Key Default Description
recall_budget mid Recall thoroughness: low / mid / high
recall_prefetch_method recall Auto-recall method: recall (raw facts) or reflect (LLM synthesis)
recall_max_tokens 4096 Maximum tokens for recall results
recall_max_input_chars 800 Maximum input query length for auto-recall
recall_prompt_preamble Custom preamble for recalled memories in context
recall_tags Tags to filter when searching memories
recall_tags_match any Tag matching mode: any / all / any_strict / all_strict
auto_recall true Automatically recall memories before each turn

Retain

Key Default Description
auto_retain true Automatically retain conversation turns
retain_async true Process retain asynchronously on the Hindsight server
retain_every_n_turns 1 Retain every N turns (1 = every turn)
retain_context conversation between Hermes Agent and the User Context label for retained memories
retain_tags Default tags applied to retained memories; merged with per-call tool tags
retain_source Optional metadata.source attached to retained memories
retain_user_prefix User Label used before user turns in auto-retained transcripts
retain_assistant_prefix Assistant Label used before assistant turns in auto-retained transcripts

Integration

Key Default Description
memory_mode hybrid How memories are integrated into the agent

memory_mode:

  • hybrid — automatic context injection + tools available to the LLM
  • context — automatic injection only, no tools exposed
  • tools — tools only, no automatic injection

Local Embedded LLM

Key Default Description
llm_provider openai openai, anthropic, gemini, groq, openrouter, minimax, ollama, lmstudio, openai_compatible
llm_model per-provider Model name (e.g. gpt-4o-mini, qwen/qwen3.5-9b)
llm_base_url Endpoint URL for openai_compatible (e.g. http://192.168.1.10:8080/v1)

The LLM API key is stored in ~/.hermes/.env as HINDSIGHT_LLM_API_KEY.

Tools

Available in hybrid and tools memory modes:

Tool Description
hindsight_retain Store information with auto entity extraction; supports optional per-call tags
hindsight_recall Multi-strategy search (semantic + entity graph)
hindsight_reflect Cross-memory synthesis (LLM-powered)

Environment Variables

Variable Description
HINDSIGHT_API_KEY API key for Hindsight Cloud
HINDSIGHT_LLM_API_KEY LLM API key for local mode
HINDSIGHT_API_LLM_BASE_URL LLM Base URL for local mode (e.g.
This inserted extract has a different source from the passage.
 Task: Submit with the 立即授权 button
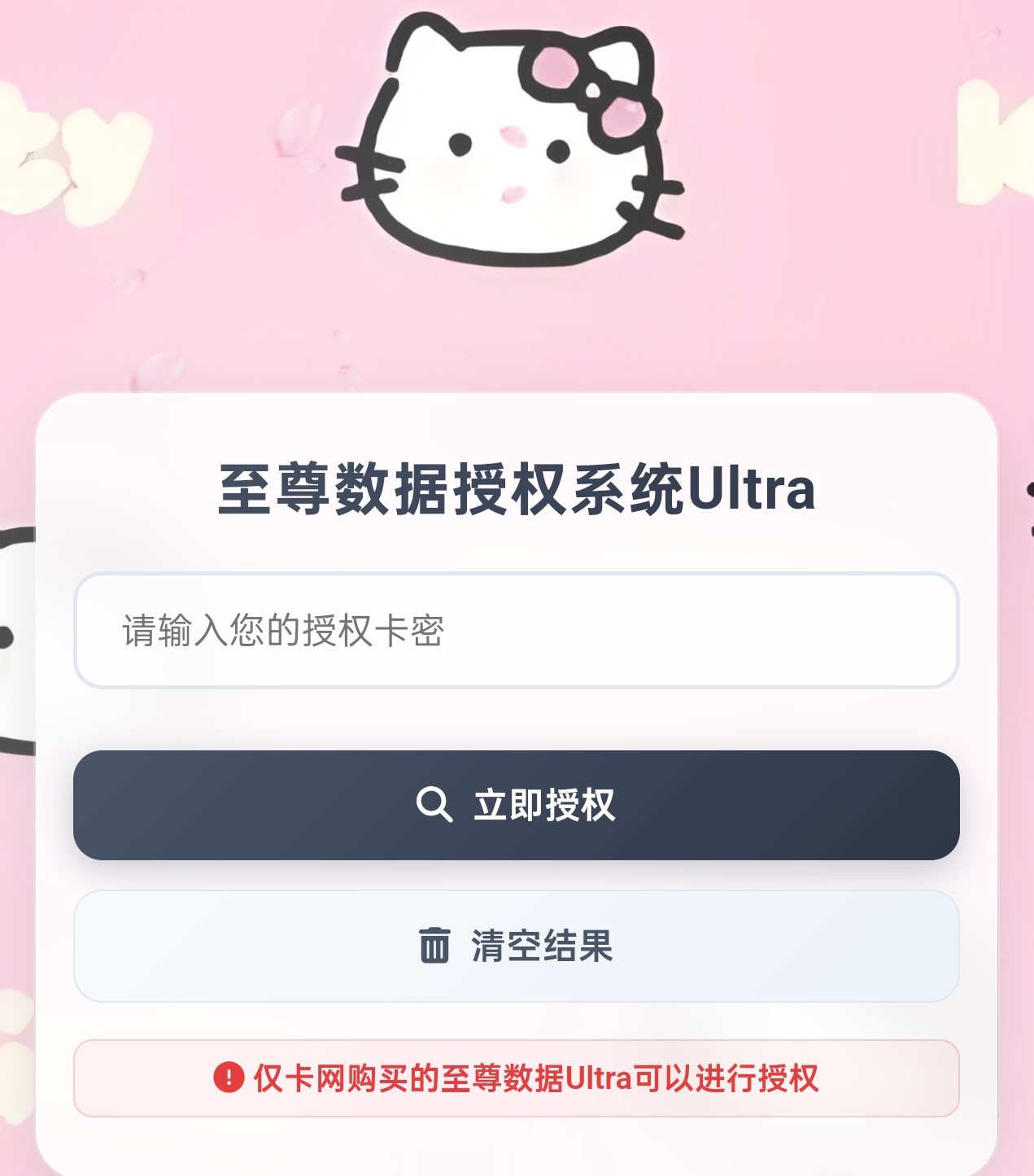coord(517,805)
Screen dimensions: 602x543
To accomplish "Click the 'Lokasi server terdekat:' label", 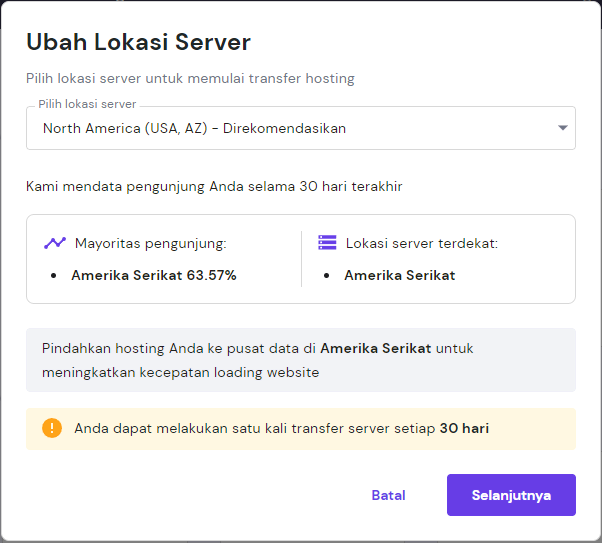I will point(422,242).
OpenRouter)
HINDSIGHT_API_URL Override API endpoint
HINDSIGHT_BANK_ID Override bank name
HINDSIGHT_BUDGET Override recall budget
HINDSIGHT_MODE Override mode (cloud, local_embedded, local_external)

Client Version

Requires hindsight-client >= 0.4.22. The plugin auto-upgrades on session start if an older version is detected.